- NaturalNews -
Although a number of studies have recently implicated a synthetic form of insulin in an increased risk of cancer, the FDA has urged patients to keep taking the drug.
"Based on the currently available data, the FDA recommends that patients should not stop taking their insulin therapy without consulting a physician, since uncontrolled blood sugar levels can have both immediate and long-term serious adverse effects," the FDA said.
Out of four studies on the issue recently published in the journal Diabetologia, three found that the synthetic insulin analogue Lantus (generic name insulin glargine), manufactured by Sanofi-Aventis, significantly increased patients' risk of several kinds of malignant tumor.
In addition to appealing to the risks that diabetics face without taking insulin, the FDA sought to cast doubt on the validity of the new studies.
"The duration of patient follow-up in all four studies was shorter than what is generally considered necessary to evaluate for cancer risk from drug exposure," the agency said. "Further, inconsistencies in findings within and across individual studies raise concerns as to whether an association between the use of insulin glargine and cancer truly exists."

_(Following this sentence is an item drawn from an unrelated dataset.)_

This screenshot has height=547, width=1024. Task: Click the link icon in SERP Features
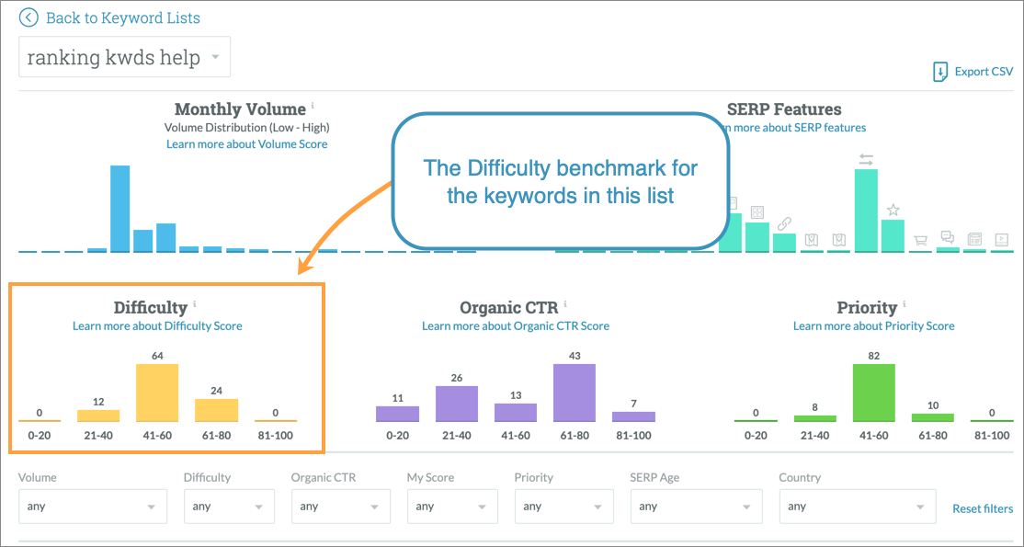(x=784, y=223)
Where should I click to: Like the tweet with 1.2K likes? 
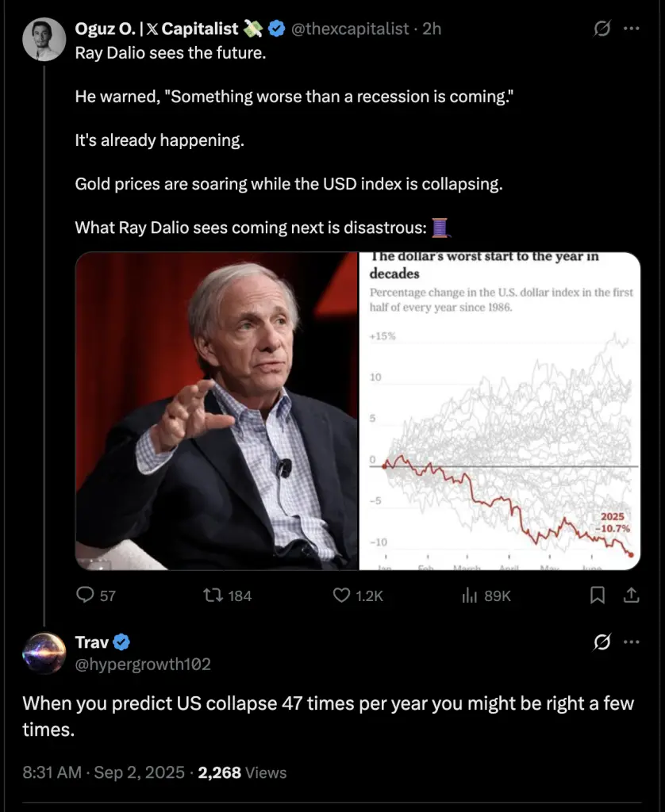click(341, 596)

However, the FDA did encourage "both health care professionals and patients to report side effects from the use of insulin glargine to the FDA's MedWatch Adverse Event Reporting Program."

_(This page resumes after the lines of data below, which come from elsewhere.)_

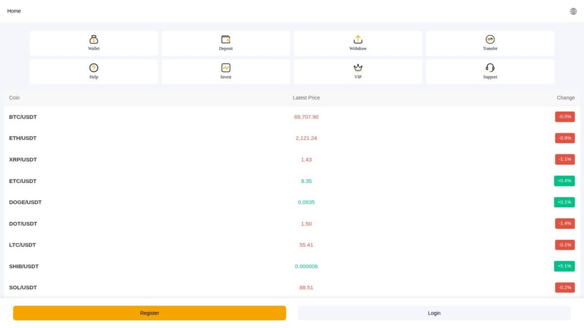
Task: Click the Login button
Action: pyautogui.click(x=434, y=313)
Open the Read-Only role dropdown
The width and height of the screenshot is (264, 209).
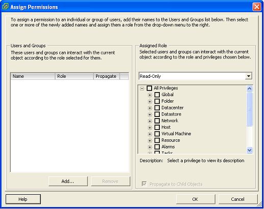click(x=249, y=76)
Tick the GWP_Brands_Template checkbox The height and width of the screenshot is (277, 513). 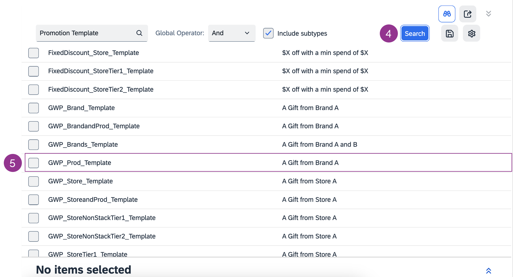(34, 145)
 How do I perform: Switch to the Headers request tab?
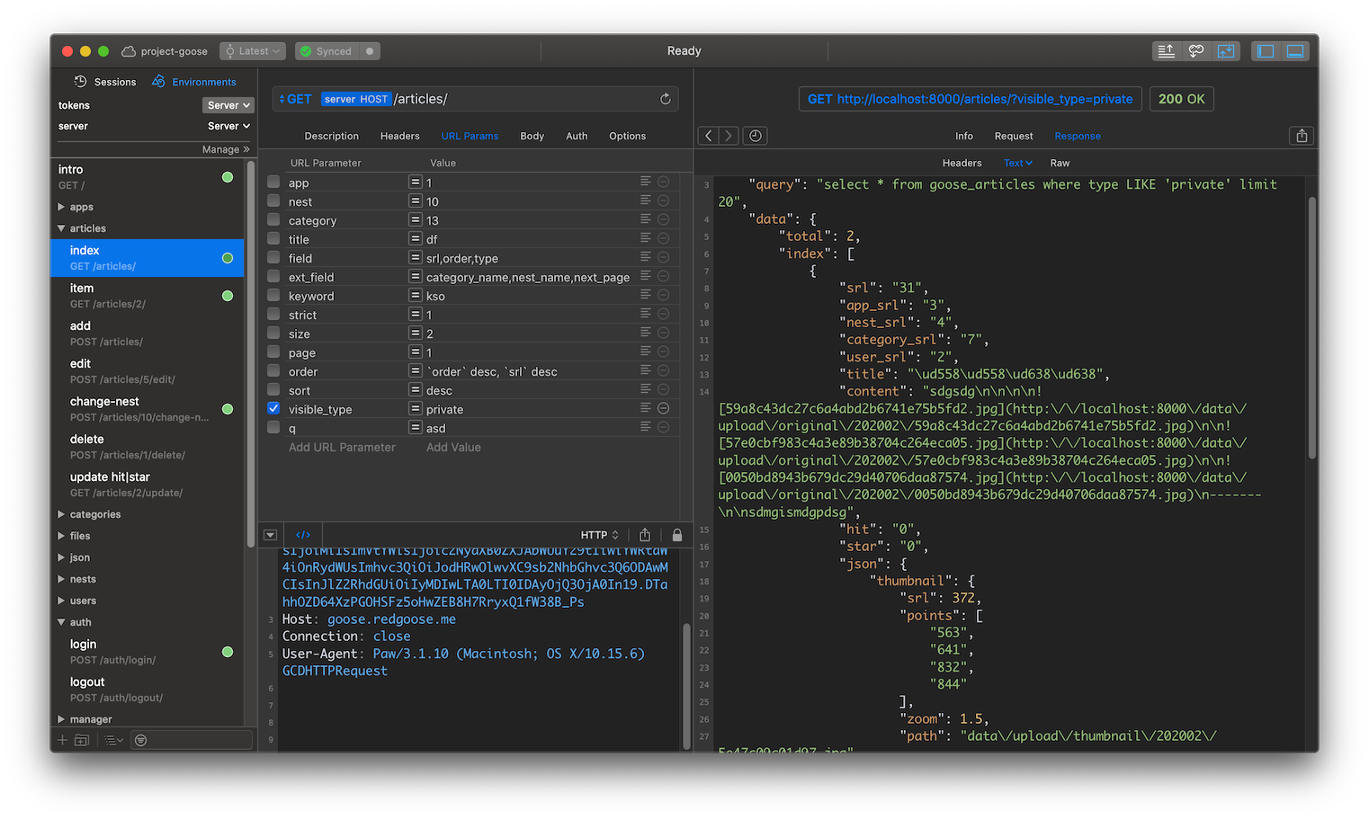click(399, 136)
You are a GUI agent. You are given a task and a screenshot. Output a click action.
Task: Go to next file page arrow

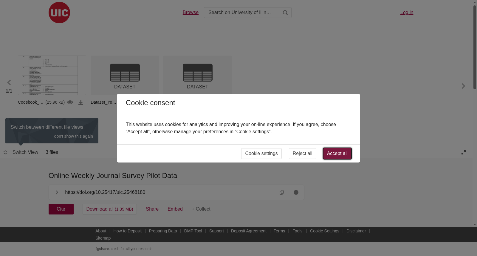coord(463,86)
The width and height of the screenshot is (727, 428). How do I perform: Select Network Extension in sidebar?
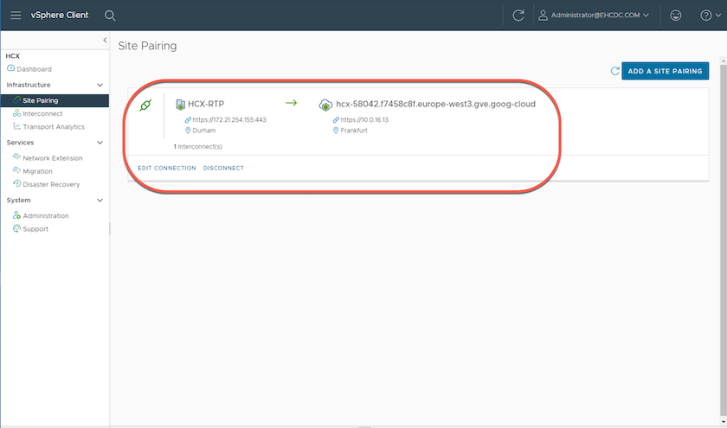[53, 158]
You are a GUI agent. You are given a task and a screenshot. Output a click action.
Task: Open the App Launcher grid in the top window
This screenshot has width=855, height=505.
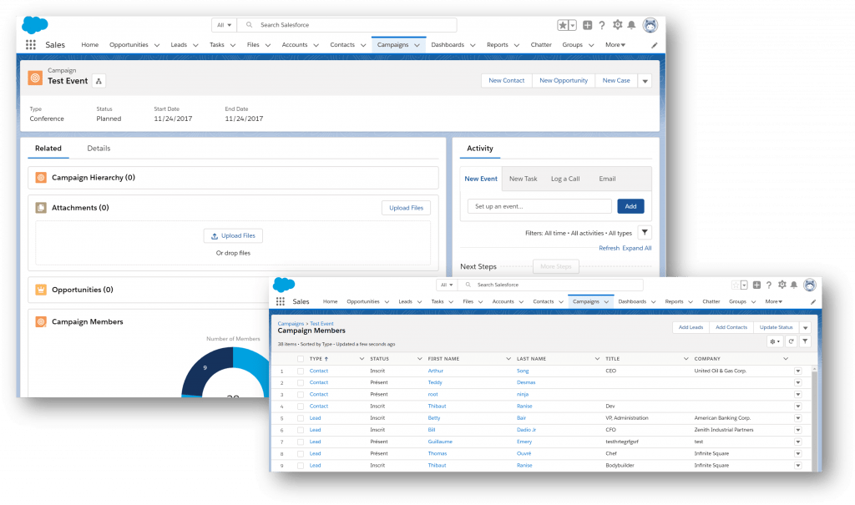tap(31, 45)
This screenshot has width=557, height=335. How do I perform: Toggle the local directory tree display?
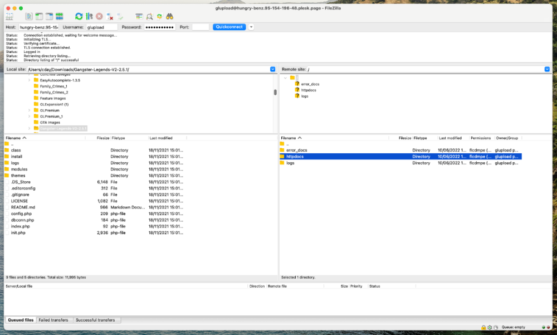[x=39, y=17]
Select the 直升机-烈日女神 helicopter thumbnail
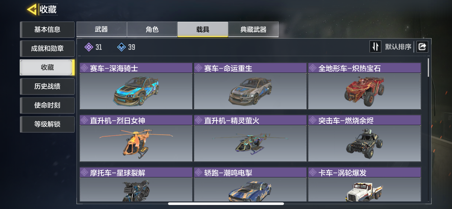This screenshot has height=209, width=452. click(x=136, y=143)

The American Diabetes Association also urged patients to keep taking their insulin, but its logic was slightly different than the FDA's, in that it acknowledged that insulin treatment might increase cancer risk.

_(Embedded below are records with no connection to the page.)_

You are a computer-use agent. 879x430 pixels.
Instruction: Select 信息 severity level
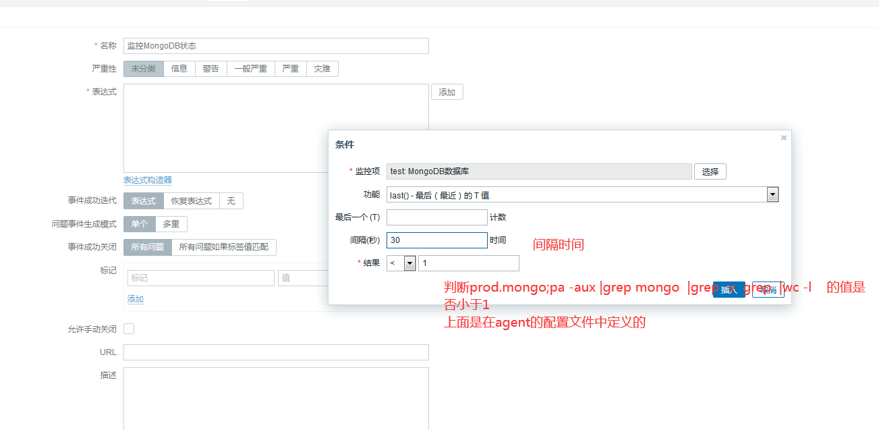pyautogui.click(x=179, y=69)
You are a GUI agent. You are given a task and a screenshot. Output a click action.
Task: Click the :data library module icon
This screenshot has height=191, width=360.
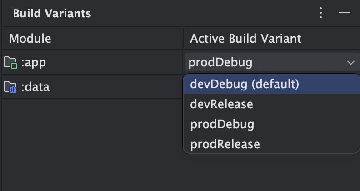(10, 87)

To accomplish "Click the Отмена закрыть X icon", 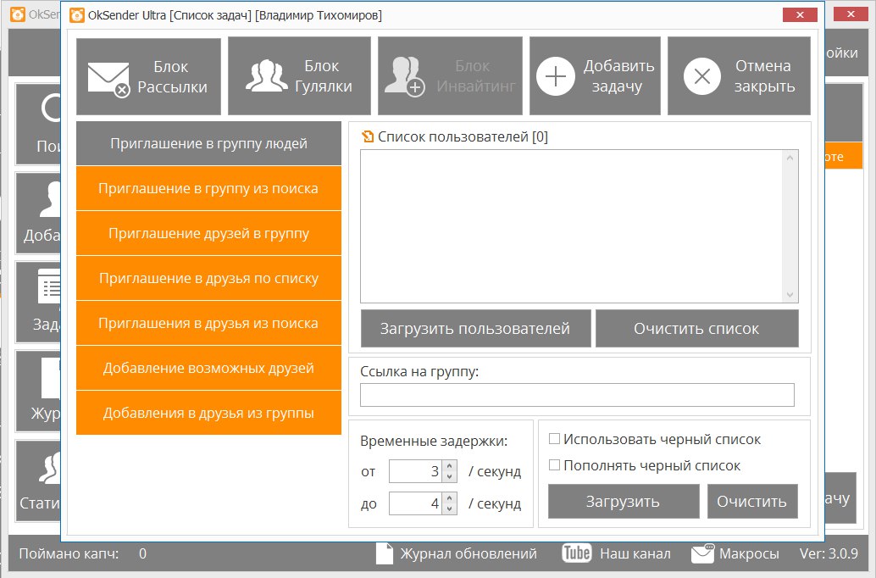I will [701, 77].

"For patients using glargine and considering switching to another form of insulin, the data in these studies make it unclear as to whether any one type of insulin increases the risk of cancer more than other types of insulin," the association said. "Patients concerned about these studies or their insulin regimen should talk to their doctor and should not stop taking their insulin on the basis of the findings reported here."
Sources for this story include: www.ajc.com.